Description is prescription
One hundred years ago, Leo Tolstoy lay dying at a
train station in southern Russia. Journalists, acolytes and newsreel
photographers gathered for the passing of the great prophet. Between
3:30 and 5:30 on that freezing November morning, Tolstoy’s wife stood
on the porch outside his death chamber because his acolytes would not
let her in. At one point she begged them to at least admit her into an
anteroom so that the photographers would get the impression she was
being allowed to see her husband on his final day.

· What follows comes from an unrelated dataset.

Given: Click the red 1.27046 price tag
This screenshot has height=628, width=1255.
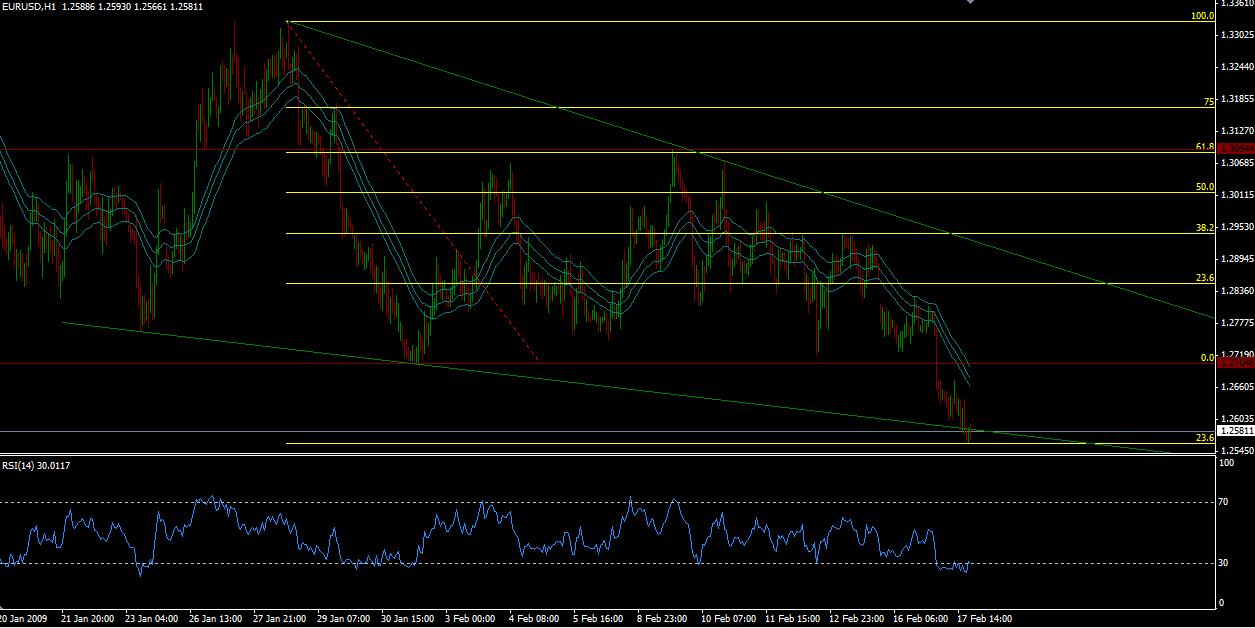Looking at the screenshot, I should pos(1235,364).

There are many reasons to think about Tolstoy on
the centennial of his death. Among them: his ability to see. Tolstoy
had an almost superhuman ability to perceive reality.
As a young man, he was both sensually and
spiritually acute. He drank, gambled and went off in search of
sensations and adventures. But he also experienced piercing religious
crises.
As a soldier, he conceived “a stupendous idea, to
the realisation of which I feel capable of dedicating my whole life.

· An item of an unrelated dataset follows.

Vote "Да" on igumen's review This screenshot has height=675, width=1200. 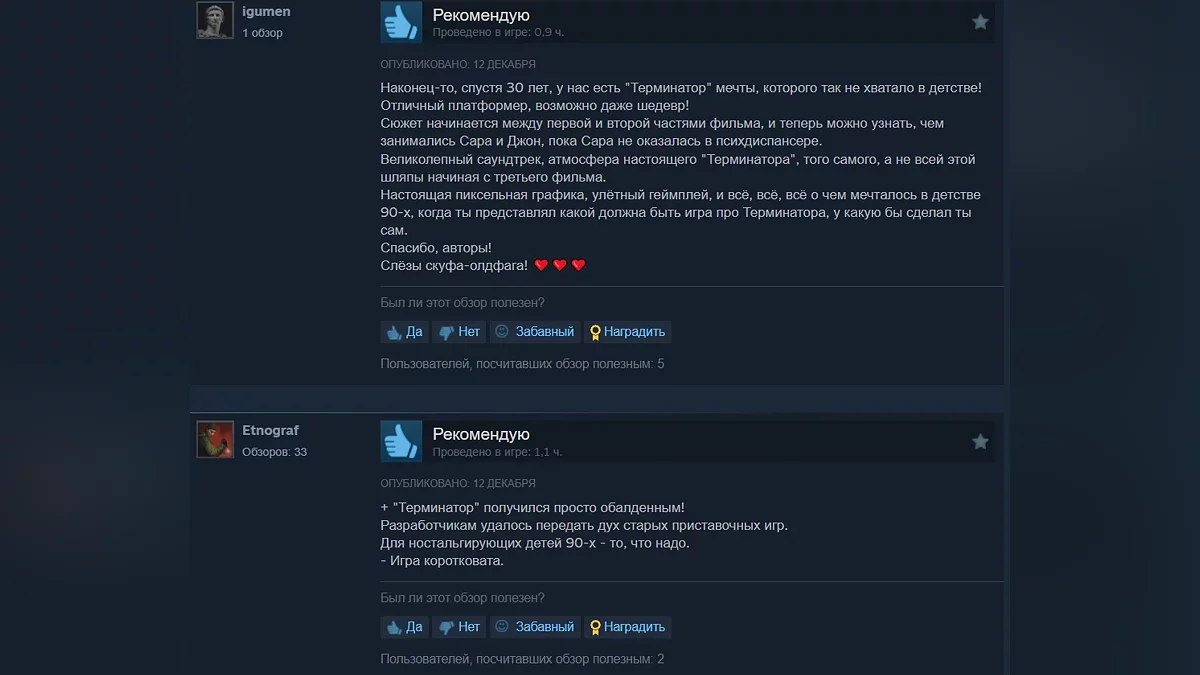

The idea is the founding of a new religion corresponding to the present
development of mankind: The religion of Christ purged of dogmas and
mysticism.” But when he sat down to write his great novels, his dreams
of saving mankind were bleached out by the vividness of the reality he
saw around him. Readers often comment that the worlds created in those
books are more vivid than the real world around them. With Olympian
detachment and piercing directness, Tolstoy could describe a particular
tablecloth, a particular moment in a particular battle, and the
particular feeling in a girl’s heart before a ball.

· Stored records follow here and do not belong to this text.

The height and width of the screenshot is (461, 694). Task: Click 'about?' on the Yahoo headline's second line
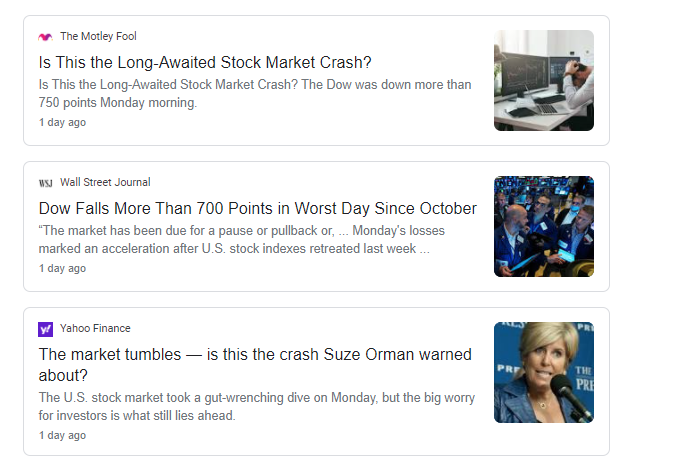(65, 375)
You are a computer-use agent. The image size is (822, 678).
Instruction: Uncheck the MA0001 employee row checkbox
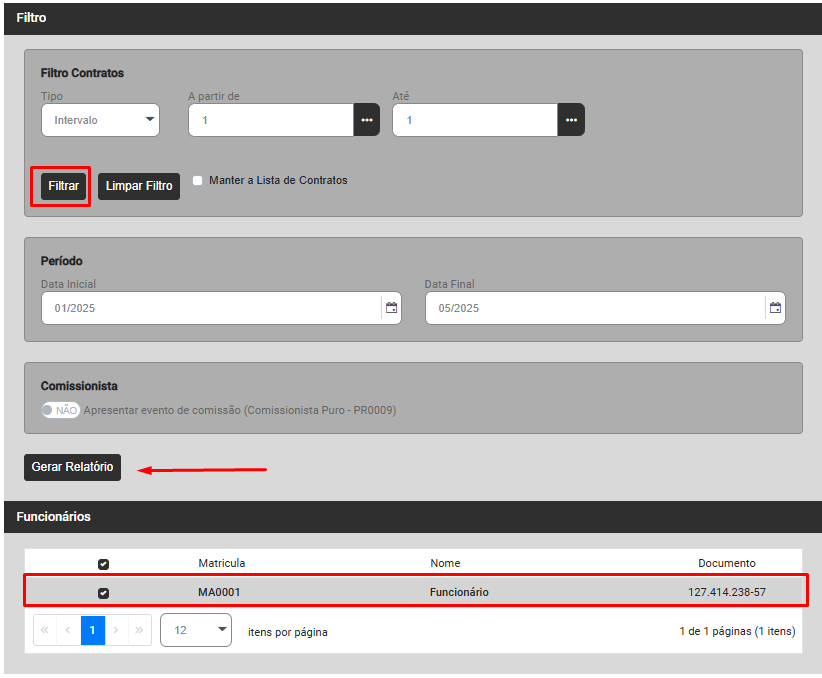click(103, 593)
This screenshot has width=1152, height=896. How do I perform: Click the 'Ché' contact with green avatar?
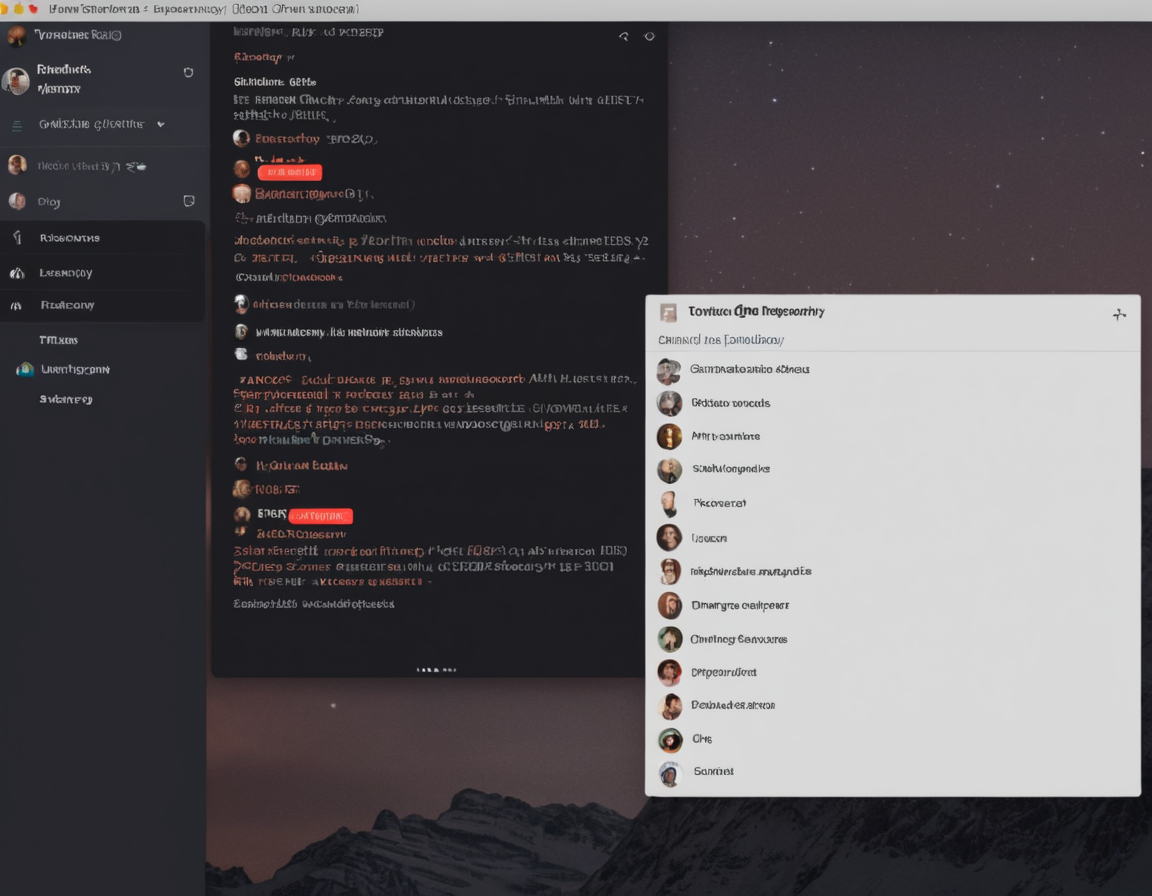(x=701, y=739)

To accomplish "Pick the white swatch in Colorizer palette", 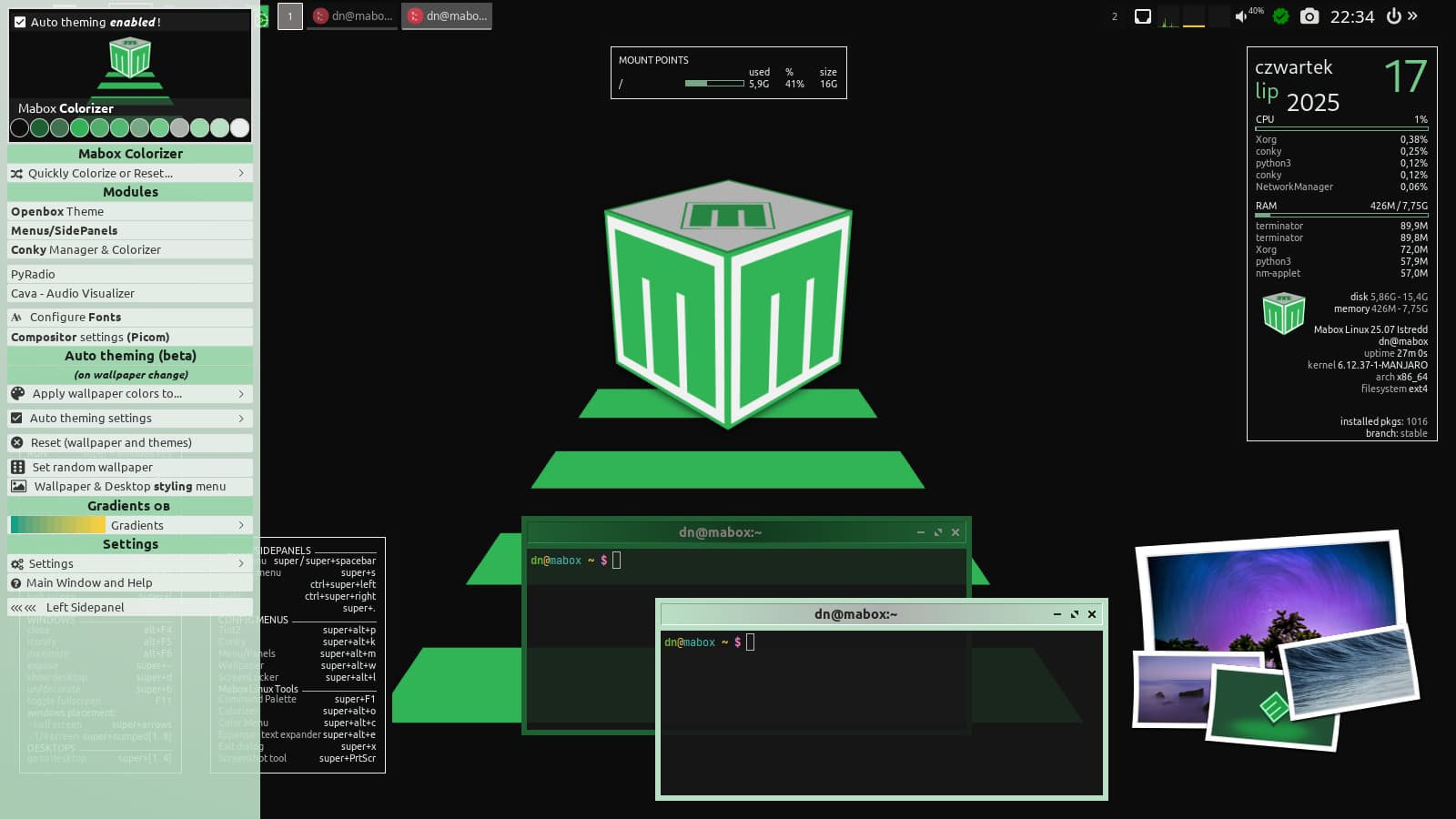I will click(240, 128).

He had his biases. In any Tolstoy story, the
simple, rural characters are likely to be good and the urbane ones bad.
But his ability to enter into and recreate the experiences of each of
his characters overwhelms his generalizations.
Isaiah Berlin famously argued that Tolstoy was a
writer in search of Big Truths, but his ability to see reality in all
its particulars destroyed the very theories he hoped to build. By
entering directly into life in all its contradictions, he destroyed his
own peace of mind.
As Tolstoy himself wrote, “The aim of an artist is
not to solve a problem irrefutably, but to make people love life in all
its countless, inexhaustible manifestations.” But after “Anna
Karenina,” that changed. He was overwhelmed by the pointlessness of
existence. As his biographer A.N. Wilson surmises, he ran out of things
to write about. He had consumed the material of his life.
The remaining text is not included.